Female Reproductive System
The small, rounded ovaries lie at some distance behind the brain, viz. at one-sixth to one-fifth of the distance between the brain and the root of the pharynx. The oviducts are very narrow and could not be discerned in the major part of the body. But immediately laterally to the ovaries the ducts enlarge to form well-discernable, elongate tubae. The latter are lined with rather large cells, whereas their lumen contains sperm. The tubae are connected with the ventro-lateral surface of the ovaries through a short, and probably muscularized constriction.

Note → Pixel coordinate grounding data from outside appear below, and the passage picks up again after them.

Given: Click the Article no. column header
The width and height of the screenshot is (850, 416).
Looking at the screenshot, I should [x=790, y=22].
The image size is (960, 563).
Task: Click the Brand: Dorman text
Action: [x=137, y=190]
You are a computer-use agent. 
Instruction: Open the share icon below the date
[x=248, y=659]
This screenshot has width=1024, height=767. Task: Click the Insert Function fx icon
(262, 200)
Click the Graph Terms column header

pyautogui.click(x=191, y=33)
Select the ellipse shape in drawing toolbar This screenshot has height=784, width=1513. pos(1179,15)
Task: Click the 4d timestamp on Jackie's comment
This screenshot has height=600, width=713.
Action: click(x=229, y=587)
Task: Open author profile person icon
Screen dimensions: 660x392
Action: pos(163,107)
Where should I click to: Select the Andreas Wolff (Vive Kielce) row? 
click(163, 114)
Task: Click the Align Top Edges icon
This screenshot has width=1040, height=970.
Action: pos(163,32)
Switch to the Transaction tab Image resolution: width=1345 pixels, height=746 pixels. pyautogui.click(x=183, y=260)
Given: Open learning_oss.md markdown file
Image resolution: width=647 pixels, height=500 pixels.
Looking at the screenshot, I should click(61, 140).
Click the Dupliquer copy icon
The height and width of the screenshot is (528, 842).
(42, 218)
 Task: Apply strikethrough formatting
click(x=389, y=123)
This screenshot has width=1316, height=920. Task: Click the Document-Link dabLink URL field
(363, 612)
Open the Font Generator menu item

The vitellaria are extensive and well developed. They extend from anterior to the ovaries up to the level of the posterior part of the copulatory apparatus. The vitellaria lie between the intestinal diverticula and extend from dorsal to ventral body surface.
At the level of the gonopore, the oviducts turn dorso-medially and open separately into the bursal canal. The semi-circular or oval-shaped copulatory bursa is lined with large, nucleate cells; sperm was found to be present in its lumen. The bursal canal, which arises from the anterior surface of the bursa, is lined with nucleate, cuboidal cells bearing well-developed cila. The canal is arched and meets the posterior wall of the atrium. The distal part of the bursal canal is much narrower and is lined with a much flatter type of epithelium, as compared with the proximal portion. This distal part lacks cilia and is penetrated by the openings of extensive shell glands which lie around the bursal canal. According to Marcus (1948) the oviducts open immediately anterior to the ciliated, proximal part of the bursal canal. This was indeed suggested by one of the series of sections which I examined (the one labelled "hinten"), but in the other series of serial sections the oviducts appeared to open into the broad, proximal portion of the bursal canal. In one preparation some circular muscles could be discerned around this proximal section of the bursal canal. It was impossible to make any detailed observations on the musculature of other parts of the female copulatory apparatus.
The postero-ventral wall of the common atrium shows a large, spacious and more or less dorsally curved indentation or fold. The nucleate epithelium of this indentation is underlain with a thin layer of circular muscle fibres. The entire fold is surrounded by a thick parenchymatous zone which is bounded by a layer of longitudinal muscle fibres. Nuclei lie dispersed in the parenchymatous zone.
The eye cups contain a spherical lens. The number of retinal cells could not be determined.
Vatapa gabriellae has been collected from between algae and Bryozoa.
Type locality: Guaruj, near Santos, Brazil. The species is known only from its type locality and another locality in the bay of Santos, Brasil.
Material Examined, Type Material
Uncatalogued slides from Dept. Zoologica Sao Paulo: 1 slide with whole mount of V.gabriellae and Dinizia divae; 1 slide with 4 whole mounts; sagittal sections on 2 slides, on the labels of which is written "vorn" and "hinten", respectively; 1 slide with sagittal sections.
No holotype has been designated by Marcus, but a lectotype may be selected from, preferably, one of the two series of sagittal sections listed above, since the material examined involves the type series.